§ **REQUIRED WORK**: From the data below, give the number of lines holding the word "agent", with nothing else added.

Stored items:
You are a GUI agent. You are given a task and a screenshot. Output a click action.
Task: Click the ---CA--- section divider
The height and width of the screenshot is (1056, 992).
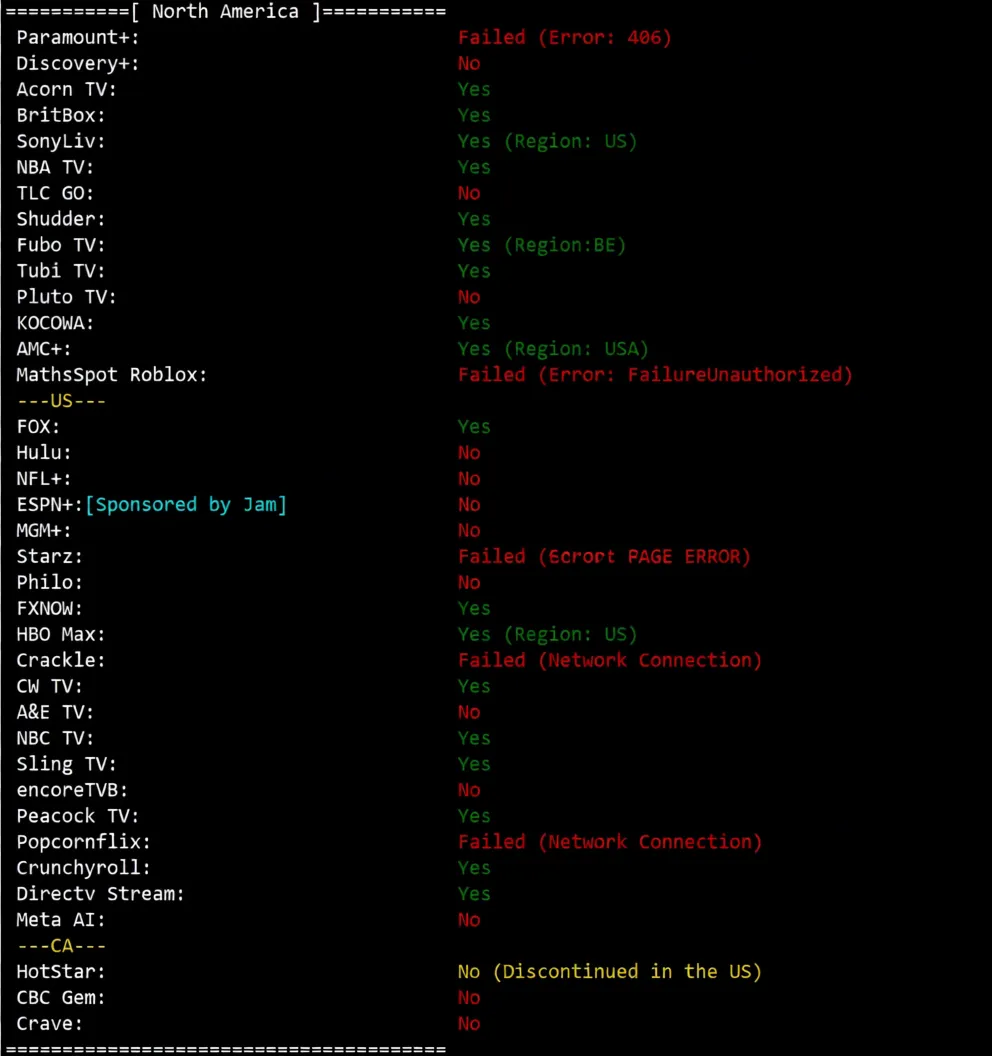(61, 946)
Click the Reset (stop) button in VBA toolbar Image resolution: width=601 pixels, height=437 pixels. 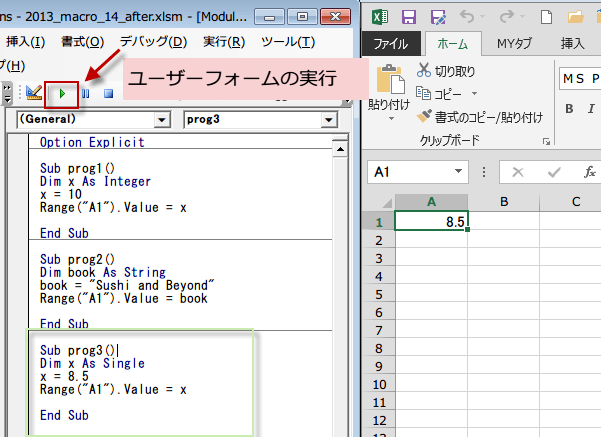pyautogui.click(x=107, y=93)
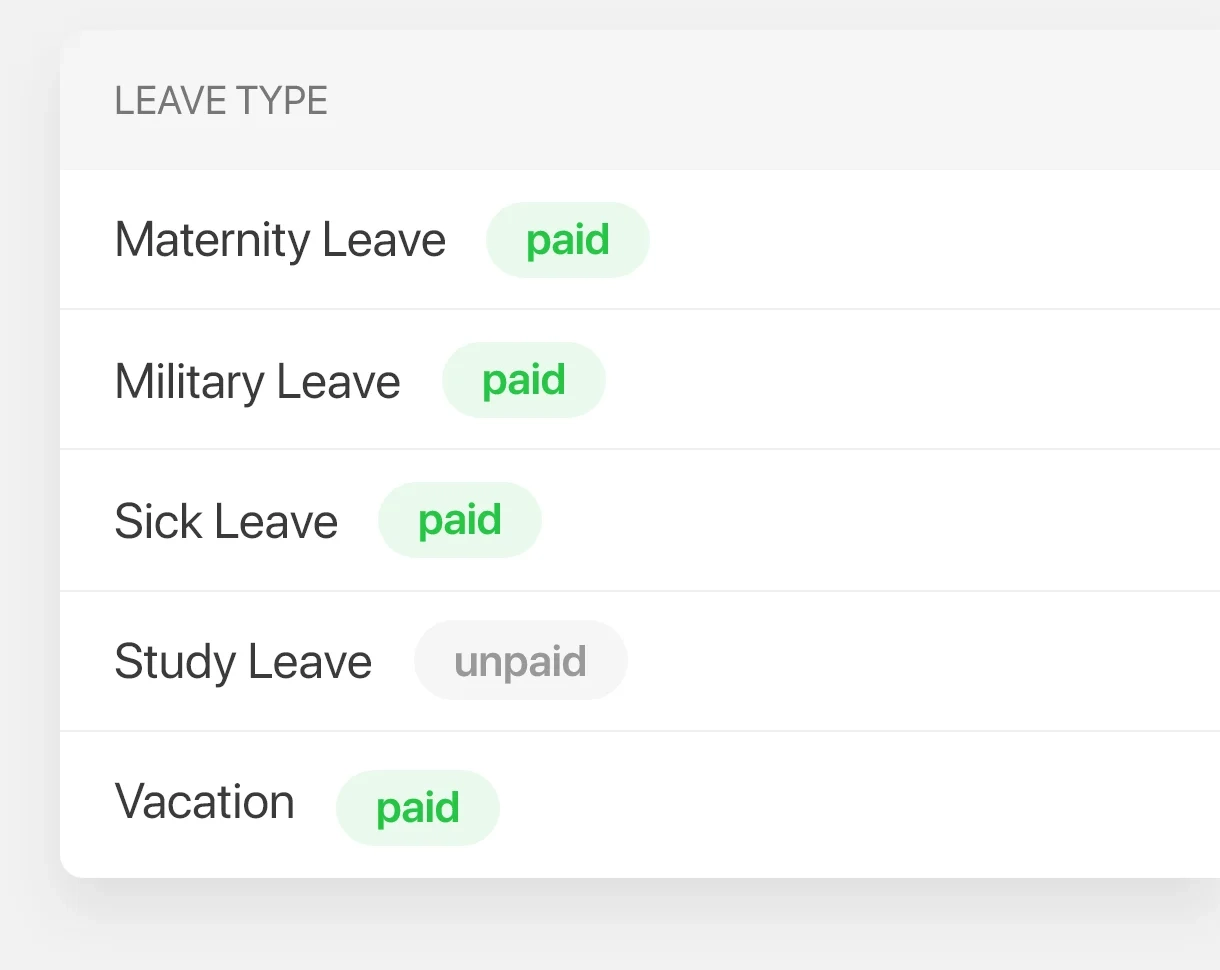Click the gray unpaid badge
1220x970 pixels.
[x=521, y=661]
...
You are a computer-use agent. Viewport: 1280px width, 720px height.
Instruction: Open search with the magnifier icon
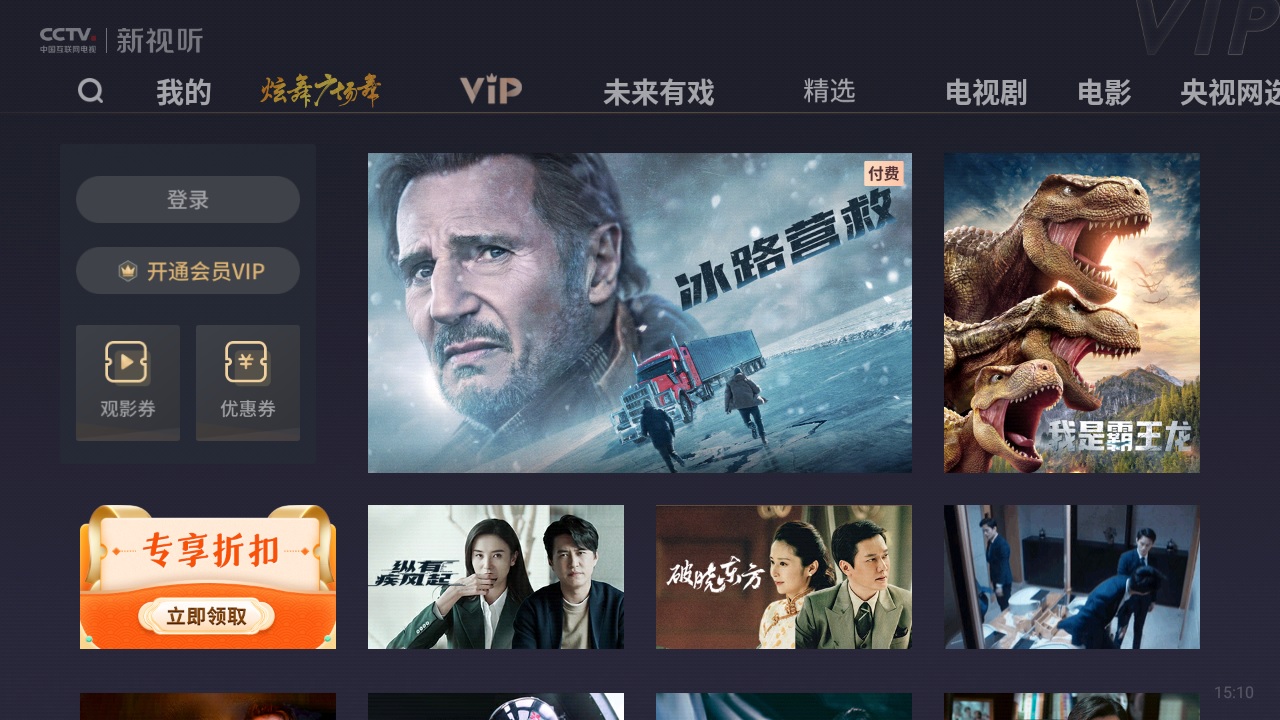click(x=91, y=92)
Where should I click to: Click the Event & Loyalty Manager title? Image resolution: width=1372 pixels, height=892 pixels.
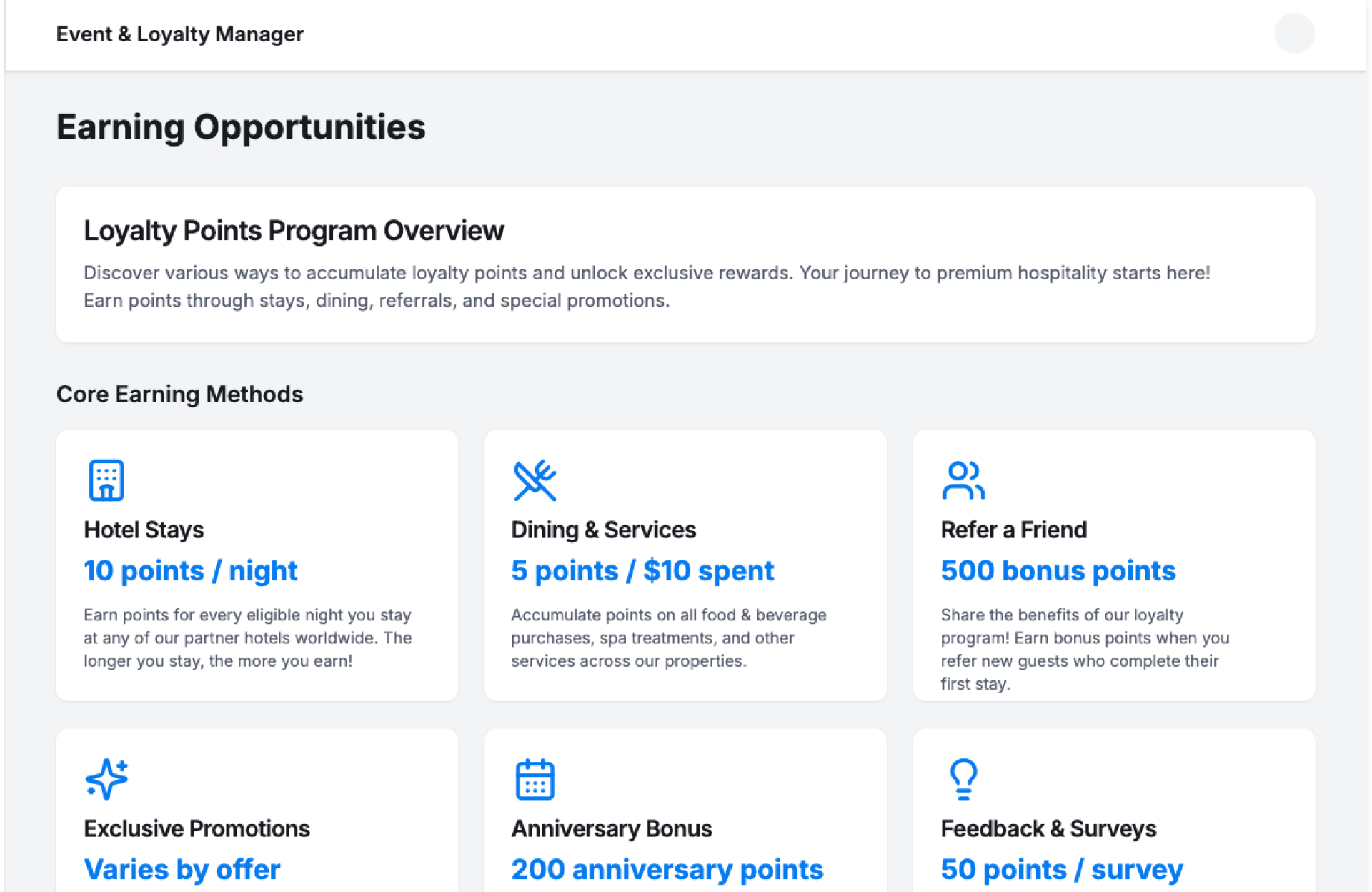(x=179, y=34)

§ **OUTPUT FOR THIS EXERCISE**: 2